Whilst it is acknowledged that some patients stop complying with medication and treatment upon leaving hospital, which that this can result in relapse and readmission to hospital, the so called “revolving door patient”, the readiness of clinicians to use CTO has been surprising.

Although discharge under CTO’s is by no means automatic, it had been anticipated by the government that approximately 450 patients would be released on CTO’s in the first 12 months of its being in operation. However that figure had been severely underestimated and the figure now stands in excess of 2000 within that same time period.

In the long term there must be a danger that we shall drift into CTO’s being the norm rather than the exception upon patients being discharged from hospital.

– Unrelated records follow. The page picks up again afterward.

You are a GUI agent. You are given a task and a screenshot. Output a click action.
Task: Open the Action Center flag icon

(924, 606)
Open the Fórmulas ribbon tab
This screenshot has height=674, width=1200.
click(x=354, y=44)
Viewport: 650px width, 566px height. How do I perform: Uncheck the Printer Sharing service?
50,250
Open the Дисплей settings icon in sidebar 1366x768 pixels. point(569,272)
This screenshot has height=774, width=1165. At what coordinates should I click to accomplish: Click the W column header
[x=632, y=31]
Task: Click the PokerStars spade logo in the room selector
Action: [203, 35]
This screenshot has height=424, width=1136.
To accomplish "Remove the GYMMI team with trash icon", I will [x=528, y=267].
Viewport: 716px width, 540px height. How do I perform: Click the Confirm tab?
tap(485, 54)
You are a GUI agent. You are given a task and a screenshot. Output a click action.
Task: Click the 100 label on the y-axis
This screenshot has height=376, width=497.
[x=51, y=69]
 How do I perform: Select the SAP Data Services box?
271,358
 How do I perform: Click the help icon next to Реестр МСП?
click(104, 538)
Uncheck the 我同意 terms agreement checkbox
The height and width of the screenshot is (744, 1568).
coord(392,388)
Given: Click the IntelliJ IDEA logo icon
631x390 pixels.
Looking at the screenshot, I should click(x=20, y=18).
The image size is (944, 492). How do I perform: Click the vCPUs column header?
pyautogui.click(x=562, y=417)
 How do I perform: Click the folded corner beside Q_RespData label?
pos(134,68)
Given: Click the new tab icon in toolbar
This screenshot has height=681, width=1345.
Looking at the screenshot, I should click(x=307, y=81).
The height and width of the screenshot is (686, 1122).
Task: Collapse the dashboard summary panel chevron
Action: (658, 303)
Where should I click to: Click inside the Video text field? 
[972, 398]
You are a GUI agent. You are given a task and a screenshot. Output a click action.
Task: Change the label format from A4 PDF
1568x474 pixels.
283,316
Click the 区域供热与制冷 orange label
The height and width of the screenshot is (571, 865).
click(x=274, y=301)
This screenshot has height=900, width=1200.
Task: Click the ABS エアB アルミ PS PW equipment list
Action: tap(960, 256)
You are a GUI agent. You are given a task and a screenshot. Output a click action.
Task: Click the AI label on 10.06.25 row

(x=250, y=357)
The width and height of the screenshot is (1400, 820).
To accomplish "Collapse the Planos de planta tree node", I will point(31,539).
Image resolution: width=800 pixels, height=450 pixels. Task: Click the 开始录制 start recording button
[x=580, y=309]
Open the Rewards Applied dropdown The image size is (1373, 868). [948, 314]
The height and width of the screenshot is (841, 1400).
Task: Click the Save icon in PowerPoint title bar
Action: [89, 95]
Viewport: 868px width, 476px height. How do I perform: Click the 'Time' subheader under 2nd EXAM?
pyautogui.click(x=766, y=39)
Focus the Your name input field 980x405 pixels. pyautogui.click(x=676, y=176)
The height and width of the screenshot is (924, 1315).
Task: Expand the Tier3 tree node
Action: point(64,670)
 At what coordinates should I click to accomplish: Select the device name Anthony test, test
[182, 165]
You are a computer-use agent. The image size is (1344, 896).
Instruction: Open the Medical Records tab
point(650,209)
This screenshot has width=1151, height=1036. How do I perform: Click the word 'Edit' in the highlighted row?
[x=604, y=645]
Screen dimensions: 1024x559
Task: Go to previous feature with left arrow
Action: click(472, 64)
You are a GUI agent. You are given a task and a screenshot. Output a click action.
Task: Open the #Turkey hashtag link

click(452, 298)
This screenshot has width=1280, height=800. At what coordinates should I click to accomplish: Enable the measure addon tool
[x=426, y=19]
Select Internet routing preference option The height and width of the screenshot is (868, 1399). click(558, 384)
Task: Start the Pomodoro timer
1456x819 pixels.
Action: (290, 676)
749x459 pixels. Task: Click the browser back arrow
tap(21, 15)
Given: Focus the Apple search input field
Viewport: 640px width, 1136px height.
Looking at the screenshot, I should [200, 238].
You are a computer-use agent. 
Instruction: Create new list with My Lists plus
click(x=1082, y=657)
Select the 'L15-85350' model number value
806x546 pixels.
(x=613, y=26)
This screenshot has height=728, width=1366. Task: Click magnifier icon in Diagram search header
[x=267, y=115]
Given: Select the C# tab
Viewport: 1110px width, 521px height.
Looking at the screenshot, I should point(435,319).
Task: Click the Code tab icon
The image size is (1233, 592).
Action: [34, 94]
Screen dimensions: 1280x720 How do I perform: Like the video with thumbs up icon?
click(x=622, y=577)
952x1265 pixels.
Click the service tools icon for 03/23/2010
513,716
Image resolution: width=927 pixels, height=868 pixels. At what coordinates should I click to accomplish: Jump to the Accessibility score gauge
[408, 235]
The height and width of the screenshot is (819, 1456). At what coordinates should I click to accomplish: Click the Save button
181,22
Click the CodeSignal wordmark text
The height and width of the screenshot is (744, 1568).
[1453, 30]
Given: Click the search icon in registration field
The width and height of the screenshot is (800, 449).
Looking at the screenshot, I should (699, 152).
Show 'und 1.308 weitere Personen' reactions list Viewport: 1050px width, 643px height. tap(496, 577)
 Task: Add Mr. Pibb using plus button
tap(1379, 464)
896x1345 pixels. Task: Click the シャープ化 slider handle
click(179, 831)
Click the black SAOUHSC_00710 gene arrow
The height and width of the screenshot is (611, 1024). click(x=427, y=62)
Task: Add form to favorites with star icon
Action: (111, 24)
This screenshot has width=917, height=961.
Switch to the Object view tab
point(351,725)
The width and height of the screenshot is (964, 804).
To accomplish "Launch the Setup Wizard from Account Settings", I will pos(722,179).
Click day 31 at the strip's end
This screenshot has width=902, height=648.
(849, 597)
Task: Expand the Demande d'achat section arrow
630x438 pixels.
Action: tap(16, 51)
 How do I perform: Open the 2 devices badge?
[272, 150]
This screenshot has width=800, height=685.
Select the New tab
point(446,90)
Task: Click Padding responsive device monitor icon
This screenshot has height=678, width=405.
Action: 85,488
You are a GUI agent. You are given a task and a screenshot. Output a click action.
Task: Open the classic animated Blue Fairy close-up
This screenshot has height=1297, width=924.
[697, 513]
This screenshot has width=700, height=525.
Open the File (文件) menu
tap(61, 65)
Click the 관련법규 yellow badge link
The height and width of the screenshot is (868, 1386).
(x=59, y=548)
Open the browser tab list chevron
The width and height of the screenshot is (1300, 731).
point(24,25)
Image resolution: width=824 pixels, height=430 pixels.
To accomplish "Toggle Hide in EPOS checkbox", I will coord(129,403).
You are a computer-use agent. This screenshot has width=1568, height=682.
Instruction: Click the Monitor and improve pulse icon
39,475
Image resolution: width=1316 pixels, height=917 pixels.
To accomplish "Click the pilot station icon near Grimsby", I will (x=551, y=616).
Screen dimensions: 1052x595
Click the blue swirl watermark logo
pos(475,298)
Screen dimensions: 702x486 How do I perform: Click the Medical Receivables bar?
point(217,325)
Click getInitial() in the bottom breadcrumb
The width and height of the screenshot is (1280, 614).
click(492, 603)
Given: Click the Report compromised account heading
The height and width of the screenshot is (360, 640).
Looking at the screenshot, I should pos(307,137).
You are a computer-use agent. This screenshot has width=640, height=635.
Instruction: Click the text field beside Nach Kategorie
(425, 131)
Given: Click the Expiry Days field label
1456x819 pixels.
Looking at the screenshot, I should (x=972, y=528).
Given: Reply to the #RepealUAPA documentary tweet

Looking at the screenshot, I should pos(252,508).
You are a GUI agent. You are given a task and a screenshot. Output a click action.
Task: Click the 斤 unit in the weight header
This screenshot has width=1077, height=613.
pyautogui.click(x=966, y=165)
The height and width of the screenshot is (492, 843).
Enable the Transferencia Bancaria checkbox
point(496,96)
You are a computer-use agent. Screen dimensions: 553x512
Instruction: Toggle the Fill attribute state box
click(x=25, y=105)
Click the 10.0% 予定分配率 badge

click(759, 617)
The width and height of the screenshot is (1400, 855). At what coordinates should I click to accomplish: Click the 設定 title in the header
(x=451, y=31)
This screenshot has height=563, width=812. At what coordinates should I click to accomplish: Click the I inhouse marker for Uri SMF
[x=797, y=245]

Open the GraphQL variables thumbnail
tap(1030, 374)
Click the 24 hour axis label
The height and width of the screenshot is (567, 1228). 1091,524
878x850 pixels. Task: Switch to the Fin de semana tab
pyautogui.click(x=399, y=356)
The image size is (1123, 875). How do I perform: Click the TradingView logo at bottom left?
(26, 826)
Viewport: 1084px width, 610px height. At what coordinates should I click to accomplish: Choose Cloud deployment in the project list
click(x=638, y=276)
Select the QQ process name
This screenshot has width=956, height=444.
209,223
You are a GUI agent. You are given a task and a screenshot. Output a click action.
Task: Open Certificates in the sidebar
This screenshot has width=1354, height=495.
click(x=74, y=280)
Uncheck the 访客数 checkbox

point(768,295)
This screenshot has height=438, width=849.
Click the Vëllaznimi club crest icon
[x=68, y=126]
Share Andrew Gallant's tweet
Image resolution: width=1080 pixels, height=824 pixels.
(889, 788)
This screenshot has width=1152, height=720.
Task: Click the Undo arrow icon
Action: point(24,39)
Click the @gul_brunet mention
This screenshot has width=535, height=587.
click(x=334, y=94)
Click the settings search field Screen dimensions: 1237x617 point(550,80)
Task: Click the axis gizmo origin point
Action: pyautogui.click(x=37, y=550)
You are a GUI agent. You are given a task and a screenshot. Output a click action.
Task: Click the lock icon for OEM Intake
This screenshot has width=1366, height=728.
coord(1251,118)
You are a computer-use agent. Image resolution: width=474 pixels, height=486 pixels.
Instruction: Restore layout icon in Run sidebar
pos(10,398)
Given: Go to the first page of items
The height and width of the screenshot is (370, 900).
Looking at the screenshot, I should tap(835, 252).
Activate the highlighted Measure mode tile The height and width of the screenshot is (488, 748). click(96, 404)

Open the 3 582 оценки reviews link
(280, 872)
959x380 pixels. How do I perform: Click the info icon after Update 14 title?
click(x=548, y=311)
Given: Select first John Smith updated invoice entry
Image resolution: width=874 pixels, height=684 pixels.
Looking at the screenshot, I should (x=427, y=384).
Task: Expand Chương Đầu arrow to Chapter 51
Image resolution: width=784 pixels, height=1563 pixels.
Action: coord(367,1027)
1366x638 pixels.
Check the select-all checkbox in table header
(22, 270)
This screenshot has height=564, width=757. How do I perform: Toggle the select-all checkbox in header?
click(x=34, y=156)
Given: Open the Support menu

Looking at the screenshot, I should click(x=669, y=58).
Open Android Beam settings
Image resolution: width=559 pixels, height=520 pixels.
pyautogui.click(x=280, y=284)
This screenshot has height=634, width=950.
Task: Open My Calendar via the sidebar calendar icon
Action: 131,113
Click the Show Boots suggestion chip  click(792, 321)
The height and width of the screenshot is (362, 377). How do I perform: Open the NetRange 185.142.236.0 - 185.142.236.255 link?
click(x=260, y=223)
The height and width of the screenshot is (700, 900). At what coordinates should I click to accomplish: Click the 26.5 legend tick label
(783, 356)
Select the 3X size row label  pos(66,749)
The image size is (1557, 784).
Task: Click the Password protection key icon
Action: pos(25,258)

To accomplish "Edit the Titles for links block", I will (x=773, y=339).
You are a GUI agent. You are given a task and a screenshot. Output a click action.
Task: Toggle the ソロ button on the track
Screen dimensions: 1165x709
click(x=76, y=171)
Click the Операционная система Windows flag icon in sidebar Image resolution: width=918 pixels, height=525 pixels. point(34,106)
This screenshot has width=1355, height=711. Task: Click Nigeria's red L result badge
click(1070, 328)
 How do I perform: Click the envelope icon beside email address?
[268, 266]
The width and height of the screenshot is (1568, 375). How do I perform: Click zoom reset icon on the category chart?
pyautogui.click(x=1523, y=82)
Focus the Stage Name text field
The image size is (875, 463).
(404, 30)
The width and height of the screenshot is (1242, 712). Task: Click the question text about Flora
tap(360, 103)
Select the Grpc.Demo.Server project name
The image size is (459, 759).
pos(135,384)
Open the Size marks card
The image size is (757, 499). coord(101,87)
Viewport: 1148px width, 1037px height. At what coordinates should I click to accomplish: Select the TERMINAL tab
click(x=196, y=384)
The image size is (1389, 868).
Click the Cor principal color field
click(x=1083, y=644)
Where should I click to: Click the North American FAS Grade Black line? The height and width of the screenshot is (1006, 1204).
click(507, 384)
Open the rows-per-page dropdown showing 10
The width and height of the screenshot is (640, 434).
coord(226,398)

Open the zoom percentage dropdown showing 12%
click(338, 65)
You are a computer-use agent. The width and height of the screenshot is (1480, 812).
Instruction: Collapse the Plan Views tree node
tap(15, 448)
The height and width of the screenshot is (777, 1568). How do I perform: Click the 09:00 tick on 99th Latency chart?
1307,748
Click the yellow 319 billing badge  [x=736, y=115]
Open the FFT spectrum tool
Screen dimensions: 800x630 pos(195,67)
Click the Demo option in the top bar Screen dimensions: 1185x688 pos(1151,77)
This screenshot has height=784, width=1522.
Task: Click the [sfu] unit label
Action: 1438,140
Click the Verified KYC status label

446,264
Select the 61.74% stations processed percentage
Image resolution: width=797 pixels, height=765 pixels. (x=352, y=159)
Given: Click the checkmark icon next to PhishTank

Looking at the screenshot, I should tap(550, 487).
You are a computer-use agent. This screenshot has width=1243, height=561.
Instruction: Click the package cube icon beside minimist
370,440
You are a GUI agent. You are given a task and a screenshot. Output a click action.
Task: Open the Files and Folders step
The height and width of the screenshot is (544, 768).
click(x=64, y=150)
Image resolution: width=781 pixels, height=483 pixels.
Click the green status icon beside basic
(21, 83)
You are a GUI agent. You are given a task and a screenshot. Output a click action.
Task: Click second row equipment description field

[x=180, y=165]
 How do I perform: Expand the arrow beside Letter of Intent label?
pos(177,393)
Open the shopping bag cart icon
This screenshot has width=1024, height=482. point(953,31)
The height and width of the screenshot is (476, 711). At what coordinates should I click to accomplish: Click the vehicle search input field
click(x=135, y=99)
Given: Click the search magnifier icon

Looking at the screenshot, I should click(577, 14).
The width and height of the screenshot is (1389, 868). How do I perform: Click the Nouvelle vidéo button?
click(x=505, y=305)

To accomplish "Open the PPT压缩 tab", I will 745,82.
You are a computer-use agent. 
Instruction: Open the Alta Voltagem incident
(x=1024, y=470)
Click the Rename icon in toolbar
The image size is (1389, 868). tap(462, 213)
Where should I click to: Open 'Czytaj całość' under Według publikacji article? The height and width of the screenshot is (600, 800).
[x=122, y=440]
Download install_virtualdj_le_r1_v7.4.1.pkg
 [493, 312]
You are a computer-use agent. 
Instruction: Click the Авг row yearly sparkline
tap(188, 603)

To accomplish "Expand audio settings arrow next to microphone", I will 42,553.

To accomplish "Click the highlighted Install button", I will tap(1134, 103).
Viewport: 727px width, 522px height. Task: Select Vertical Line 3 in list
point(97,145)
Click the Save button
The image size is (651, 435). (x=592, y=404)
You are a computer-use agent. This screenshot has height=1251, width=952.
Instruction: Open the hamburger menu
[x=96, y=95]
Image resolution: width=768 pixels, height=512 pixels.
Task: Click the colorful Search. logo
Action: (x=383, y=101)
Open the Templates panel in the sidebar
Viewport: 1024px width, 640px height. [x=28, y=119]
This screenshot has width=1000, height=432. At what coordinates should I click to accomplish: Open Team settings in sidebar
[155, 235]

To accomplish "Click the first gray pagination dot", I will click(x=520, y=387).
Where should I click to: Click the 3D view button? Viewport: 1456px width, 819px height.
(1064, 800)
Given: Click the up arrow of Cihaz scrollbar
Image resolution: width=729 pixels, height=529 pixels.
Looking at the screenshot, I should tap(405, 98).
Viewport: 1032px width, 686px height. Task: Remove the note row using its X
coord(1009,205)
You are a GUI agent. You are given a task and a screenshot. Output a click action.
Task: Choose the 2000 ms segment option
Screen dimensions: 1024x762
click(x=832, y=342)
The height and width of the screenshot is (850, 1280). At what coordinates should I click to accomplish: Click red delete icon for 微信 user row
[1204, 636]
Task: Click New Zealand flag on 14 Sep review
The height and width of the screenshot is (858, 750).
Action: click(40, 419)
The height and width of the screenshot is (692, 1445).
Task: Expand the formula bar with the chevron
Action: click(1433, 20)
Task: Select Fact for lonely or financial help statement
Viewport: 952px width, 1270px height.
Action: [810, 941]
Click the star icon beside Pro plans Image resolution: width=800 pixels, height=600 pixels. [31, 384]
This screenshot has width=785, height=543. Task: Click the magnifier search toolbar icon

There is considerable prejudice amongst the general populace regarding the risk those suffering from mental disorders are perceived to pose. The shift from a patient being self determining regarding accepting treatment, towards imposed treatment of those suffering from mental disorders, whether detained in hospital or not, reinforces this perceived view and further reduces the human rights of those deemed to be suffering from mental health disorders.

Article 5 (1)(e) of the ECHR place those deemed to be of unsound mind and detained under a procedure prescribed by law outside of the protections against deprivation of liberty and the case of L v Sweden, App.No.10801.84 reinforces this in terms of CTO’s.

That case held that if a CTO was made in the interests of the patient’s health or to protect the rights and freedoms of others (note the emphasis on the rights and freedoms of others and its clear implication that those suffering from mental disorders pose risks to others), there would be no interference with the patient’s rights under Art.8 of the ECHR, provided that the making of the order is necessary in a democratic society and is done in accordance with the law.

Similarly, Richard Jones in his Mental Health Act Manual (11th Edition) voices the opinion that similar considerations would apply to Art.11, which provides for a right “to freedom of association with others”.

SCT’s therefore further peels away the rights of those suffering from mental disorders under the guise of the protection of others.

It should be asked however, which group as a whole cause more harm to others in society, those deemed to be suffering from mental disorders or those ‘normal’ members of society without any form of mental disorder?

The contents of this article are for the purposes of general awareness only. They do not purport to constitute legal or professional advice. The law may have changed since this article was published. Readers should not act on the basis of the information included and should take appropriate professional advice upon their own particular circumstances.